- Stated goal -
Identify every line of the items below that contains the string "with", matching case exactly, and copy each such line in full.

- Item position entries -
========================
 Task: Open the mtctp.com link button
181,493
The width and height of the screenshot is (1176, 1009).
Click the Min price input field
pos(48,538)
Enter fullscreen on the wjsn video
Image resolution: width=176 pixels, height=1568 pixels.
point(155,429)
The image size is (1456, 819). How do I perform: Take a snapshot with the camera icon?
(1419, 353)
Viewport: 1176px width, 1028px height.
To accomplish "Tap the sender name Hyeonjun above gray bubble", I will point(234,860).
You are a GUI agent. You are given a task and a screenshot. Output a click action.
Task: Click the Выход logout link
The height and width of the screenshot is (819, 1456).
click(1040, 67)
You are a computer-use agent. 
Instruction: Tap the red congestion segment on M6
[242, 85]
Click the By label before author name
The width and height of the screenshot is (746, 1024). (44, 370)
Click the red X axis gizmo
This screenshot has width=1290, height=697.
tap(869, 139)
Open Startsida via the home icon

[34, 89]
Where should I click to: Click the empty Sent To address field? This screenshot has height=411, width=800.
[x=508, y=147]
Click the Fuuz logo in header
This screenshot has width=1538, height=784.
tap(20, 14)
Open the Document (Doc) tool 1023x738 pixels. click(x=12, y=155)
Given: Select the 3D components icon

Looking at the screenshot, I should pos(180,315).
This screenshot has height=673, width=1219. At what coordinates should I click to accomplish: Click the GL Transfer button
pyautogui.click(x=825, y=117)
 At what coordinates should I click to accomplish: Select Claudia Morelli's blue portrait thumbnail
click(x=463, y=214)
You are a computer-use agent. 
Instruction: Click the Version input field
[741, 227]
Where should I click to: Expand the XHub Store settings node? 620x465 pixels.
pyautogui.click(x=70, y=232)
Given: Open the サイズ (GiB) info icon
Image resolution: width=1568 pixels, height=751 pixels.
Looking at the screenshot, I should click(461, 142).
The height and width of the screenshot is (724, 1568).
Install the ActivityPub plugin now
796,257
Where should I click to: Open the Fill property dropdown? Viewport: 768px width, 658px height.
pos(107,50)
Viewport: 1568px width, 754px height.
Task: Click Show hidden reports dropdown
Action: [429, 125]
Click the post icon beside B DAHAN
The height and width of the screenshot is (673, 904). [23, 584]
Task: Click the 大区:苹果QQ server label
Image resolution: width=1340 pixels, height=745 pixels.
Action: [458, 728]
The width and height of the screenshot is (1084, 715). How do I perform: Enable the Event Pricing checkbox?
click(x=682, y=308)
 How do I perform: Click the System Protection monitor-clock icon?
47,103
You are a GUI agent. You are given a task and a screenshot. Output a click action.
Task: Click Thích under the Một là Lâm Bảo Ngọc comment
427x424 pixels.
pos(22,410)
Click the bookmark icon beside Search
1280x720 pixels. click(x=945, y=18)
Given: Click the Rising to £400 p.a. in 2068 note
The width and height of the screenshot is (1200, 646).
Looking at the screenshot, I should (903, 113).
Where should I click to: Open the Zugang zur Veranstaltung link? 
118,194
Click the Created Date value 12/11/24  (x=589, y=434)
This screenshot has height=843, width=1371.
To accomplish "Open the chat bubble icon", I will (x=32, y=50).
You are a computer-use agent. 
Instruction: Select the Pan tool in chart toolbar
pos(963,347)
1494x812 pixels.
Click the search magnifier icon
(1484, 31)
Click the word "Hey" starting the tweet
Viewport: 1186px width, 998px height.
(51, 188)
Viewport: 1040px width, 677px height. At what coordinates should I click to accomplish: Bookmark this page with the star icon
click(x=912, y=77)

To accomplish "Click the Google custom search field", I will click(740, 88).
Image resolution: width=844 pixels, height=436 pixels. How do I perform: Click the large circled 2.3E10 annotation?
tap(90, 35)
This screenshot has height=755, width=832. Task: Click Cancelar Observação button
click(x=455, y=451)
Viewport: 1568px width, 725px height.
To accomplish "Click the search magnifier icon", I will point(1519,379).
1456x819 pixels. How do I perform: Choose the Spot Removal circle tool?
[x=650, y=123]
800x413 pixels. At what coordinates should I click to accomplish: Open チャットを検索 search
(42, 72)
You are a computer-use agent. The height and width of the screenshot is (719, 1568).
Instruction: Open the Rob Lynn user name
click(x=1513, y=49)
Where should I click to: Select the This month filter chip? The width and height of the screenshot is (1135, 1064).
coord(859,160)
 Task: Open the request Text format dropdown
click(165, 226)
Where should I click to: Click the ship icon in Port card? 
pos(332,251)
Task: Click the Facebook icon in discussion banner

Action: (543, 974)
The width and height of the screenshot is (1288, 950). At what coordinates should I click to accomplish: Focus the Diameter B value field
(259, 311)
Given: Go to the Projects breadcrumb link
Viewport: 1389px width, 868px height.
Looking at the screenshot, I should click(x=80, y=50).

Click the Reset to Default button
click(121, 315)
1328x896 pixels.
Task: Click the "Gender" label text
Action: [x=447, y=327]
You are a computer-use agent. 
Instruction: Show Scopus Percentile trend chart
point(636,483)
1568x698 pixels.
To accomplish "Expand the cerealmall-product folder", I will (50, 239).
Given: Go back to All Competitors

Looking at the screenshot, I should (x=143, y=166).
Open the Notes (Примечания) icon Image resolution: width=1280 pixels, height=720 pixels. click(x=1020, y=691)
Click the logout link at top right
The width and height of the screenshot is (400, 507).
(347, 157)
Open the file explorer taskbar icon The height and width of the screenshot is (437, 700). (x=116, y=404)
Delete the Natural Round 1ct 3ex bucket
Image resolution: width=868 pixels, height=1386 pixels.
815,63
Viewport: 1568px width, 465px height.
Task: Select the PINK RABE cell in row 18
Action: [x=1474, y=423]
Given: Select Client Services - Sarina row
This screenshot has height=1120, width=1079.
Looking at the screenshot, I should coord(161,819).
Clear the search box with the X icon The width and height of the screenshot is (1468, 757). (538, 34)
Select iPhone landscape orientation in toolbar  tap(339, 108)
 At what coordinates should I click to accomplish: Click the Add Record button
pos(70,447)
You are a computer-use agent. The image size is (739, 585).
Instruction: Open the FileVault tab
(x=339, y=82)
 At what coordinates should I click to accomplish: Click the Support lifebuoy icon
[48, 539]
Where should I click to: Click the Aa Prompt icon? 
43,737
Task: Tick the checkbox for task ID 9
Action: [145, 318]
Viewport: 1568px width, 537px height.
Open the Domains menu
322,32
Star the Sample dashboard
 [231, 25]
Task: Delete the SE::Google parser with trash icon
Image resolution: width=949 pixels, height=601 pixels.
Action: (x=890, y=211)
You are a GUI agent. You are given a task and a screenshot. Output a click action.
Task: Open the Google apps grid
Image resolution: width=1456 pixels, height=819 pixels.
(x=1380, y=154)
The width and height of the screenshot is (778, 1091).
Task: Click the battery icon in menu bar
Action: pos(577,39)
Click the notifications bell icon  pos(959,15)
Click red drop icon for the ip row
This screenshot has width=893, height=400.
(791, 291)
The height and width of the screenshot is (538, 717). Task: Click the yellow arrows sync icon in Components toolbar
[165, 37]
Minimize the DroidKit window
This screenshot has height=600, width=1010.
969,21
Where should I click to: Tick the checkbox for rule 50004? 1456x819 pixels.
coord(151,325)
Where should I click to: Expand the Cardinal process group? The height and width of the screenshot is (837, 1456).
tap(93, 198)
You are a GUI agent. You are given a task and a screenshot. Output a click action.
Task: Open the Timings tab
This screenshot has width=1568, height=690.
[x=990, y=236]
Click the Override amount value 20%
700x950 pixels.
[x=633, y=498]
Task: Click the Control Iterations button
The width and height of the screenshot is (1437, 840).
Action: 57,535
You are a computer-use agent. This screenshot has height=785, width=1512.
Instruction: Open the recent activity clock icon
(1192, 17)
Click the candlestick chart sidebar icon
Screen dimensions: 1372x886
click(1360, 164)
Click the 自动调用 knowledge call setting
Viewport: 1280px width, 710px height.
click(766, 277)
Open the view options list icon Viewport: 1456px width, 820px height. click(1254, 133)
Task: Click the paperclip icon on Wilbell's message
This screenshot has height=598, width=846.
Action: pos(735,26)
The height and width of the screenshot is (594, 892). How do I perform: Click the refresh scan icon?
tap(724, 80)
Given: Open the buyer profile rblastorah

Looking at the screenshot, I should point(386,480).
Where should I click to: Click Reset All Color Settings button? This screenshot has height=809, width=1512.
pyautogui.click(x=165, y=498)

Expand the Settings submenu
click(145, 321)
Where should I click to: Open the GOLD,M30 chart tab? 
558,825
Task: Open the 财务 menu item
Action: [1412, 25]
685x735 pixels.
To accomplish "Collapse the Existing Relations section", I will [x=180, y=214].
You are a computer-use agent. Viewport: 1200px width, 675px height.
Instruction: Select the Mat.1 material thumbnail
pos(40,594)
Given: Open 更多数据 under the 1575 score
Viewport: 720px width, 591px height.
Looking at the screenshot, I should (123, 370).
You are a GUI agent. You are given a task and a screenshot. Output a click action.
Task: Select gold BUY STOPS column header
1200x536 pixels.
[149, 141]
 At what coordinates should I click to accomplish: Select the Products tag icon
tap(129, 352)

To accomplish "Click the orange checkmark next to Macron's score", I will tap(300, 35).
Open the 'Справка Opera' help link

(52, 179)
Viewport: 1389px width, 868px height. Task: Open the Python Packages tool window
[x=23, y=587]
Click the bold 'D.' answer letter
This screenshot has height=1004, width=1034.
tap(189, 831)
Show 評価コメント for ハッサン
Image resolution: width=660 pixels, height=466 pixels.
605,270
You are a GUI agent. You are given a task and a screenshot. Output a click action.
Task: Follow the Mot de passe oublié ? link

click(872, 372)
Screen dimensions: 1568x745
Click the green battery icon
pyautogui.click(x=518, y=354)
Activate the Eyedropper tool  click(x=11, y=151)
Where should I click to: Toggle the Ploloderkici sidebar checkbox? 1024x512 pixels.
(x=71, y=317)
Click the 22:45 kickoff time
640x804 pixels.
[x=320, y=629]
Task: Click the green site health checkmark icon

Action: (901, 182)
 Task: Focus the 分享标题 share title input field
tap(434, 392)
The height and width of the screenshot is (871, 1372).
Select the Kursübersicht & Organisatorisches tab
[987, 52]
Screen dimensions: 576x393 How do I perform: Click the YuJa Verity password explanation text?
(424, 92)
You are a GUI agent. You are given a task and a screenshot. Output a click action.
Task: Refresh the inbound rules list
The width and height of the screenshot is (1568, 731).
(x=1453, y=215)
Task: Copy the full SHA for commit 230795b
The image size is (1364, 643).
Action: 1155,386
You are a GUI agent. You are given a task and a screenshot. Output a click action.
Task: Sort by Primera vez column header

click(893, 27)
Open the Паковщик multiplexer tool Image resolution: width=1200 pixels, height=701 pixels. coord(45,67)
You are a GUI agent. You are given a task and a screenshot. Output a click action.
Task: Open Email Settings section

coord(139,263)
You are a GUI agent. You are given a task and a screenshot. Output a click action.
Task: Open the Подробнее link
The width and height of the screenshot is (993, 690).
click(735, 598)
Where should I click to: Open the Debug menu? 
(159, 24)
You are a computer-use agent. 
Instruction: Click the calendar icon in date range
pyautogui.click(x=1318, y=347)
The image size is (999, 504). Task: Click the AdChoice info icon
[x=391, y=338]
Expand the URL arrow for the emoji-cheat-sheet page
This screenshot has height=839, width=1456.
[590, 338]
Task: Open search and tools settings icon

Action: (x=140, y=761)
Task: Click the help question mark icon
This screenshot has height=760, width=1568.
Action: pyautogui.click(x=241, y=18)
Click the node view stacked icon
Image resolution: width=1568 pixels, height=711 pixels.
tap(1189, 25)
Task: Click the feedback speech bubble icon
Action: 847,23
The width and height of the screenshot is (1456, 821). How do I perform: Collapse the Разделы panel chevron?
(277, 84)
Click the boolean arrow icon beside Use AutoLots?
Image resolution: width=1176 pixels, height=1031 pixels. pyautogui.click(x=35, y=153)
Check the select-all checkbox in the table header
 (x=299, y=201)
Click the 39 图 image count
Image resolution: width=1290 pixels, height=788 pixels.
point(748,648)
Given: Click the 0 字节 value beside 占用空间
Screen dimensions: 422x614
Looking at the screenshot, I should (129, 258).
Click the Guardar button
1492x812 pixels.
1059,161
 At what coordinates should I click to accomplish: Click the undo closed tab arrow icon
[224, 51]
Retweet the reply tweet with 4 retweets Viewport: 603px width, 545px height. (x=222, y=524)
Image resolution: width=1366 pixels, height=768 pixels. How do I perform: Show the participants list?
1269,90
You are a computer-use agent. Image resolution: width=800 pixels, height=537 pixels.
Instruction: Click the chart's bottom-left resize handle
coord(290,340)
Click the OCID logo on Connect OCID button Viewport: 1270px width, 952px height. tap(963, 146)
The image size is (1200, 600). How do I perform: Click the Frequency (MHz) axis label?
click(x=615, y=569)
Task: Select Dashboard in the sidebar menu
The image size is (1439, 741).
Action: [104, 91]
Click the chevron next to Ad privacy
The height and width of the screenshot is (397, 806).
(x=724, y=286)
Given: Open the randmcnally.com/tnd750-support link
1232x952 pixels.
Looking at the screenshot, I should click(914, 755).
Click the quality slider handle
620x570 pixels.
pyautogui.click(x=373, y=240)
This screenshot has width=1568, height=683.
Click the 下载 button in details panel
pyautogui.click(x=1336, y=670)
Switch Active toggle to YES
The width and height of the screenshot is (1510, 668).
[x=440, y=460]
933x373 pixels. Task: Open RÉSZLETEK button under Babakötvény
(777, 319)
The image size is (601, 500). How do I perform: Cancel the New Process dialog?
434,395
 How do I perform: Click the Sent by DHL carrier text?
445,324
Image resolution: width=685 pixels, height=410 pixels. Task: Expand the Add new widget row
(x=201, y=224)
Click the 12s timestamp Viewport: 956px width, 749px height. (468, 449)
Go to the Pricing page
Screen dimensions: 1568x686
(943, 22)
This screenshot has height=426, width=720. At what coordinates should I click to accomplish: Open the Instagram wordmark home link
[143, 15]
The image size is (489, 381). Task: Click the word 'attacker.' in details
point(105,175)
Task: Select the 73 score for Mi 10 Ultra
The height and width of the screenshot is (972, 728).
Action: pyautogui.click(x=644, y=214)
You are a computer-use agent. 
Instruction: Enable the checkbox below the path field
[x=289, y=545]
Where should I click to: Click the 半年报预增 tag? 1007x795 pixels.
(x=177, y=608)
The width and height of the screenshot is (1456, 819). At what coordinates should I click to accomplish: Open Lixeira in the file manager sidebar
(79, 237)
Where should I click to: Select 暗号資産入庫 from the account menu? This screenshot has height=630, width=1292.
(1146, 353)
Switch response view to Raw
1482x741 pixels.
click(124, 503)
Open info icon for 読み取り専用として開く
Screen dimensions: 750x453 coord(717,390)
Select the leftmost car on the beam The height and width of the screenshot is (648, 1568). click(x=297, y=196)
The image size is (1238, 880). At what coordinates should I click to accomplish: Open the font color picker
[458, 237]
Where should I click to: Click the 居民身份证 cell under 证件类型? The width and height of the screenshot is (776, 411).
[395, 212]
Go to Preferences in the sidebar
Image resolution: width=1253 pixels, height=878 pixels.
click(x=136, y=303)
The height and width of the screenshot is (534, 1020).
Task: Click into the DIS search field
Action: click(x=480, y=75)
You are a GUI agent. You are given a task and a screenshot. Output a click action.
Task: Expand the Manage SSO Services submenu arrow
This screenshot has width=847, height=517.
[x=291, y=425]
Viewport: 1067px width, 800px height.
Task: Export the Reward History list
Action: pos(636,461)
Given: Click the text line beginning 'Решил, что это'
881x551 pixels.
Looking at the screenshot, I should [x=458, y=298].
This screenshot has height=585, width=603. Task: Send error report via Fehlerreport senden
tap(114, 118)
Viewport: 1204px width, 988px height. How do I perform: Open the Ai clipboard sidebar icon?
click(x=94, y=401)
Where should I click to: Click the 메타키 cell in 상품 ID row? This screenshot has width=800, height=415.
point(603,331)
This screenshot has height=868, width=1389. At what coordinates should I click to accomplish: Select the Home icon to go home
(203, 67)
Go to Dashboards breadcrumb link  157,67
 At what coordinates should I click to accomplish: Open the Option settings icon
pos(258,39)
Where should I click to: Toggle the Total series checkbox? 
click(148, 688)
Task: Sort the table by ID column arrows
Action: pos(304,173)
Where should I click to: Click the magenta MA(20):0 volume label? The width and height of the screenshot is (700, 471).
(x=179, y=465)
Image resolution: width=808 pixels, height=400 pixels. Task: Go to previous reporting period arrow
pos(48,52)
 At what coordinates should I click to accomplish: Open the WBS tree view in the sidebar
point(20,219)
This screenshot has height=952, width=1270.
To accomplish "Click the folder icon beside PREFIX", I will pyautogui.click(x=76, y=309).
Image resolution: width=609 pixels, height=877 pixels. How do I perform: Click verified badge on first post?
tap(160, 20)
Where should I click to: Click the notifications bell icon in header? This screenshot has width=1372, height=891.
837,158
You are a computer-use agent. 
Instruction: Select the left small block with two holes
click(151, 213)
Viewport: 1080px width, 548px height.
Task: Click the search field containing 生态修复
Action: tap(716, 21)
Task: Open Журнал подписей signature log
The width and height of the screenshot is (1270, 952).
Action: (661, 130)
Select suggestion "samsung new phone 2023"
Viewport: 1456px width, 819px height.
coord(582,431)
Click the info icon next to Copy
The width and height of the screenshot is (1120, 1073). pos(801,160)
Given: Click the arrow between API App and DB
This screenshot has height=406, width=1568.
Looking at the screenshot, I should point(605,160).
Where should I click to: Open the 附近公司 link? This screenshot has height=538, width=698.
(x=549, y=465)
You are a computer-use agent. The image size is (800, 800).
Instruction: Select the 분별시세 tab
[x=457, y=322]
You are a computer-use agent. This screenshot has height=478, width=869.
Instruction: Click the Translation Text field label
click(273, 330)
========================
- Completed exercise -
The image size is (1456, 819). How do I perform: Take a snapshot with the camera icon?
Viewport: 1040px width, 677px height. At what coordinates should I click to accomplish: Bookmark this page with the star icon
Clear the search box with the X icon The width and height of the screenshot is (1468, 757). (538, 34)
Task: Delete the SE::Google parser with trash icon
Retweet the reply tweet with 4 retweets Viewport: 603px width, 545px height. (x=222, y=524)
Instruction: Select the left small block with two holes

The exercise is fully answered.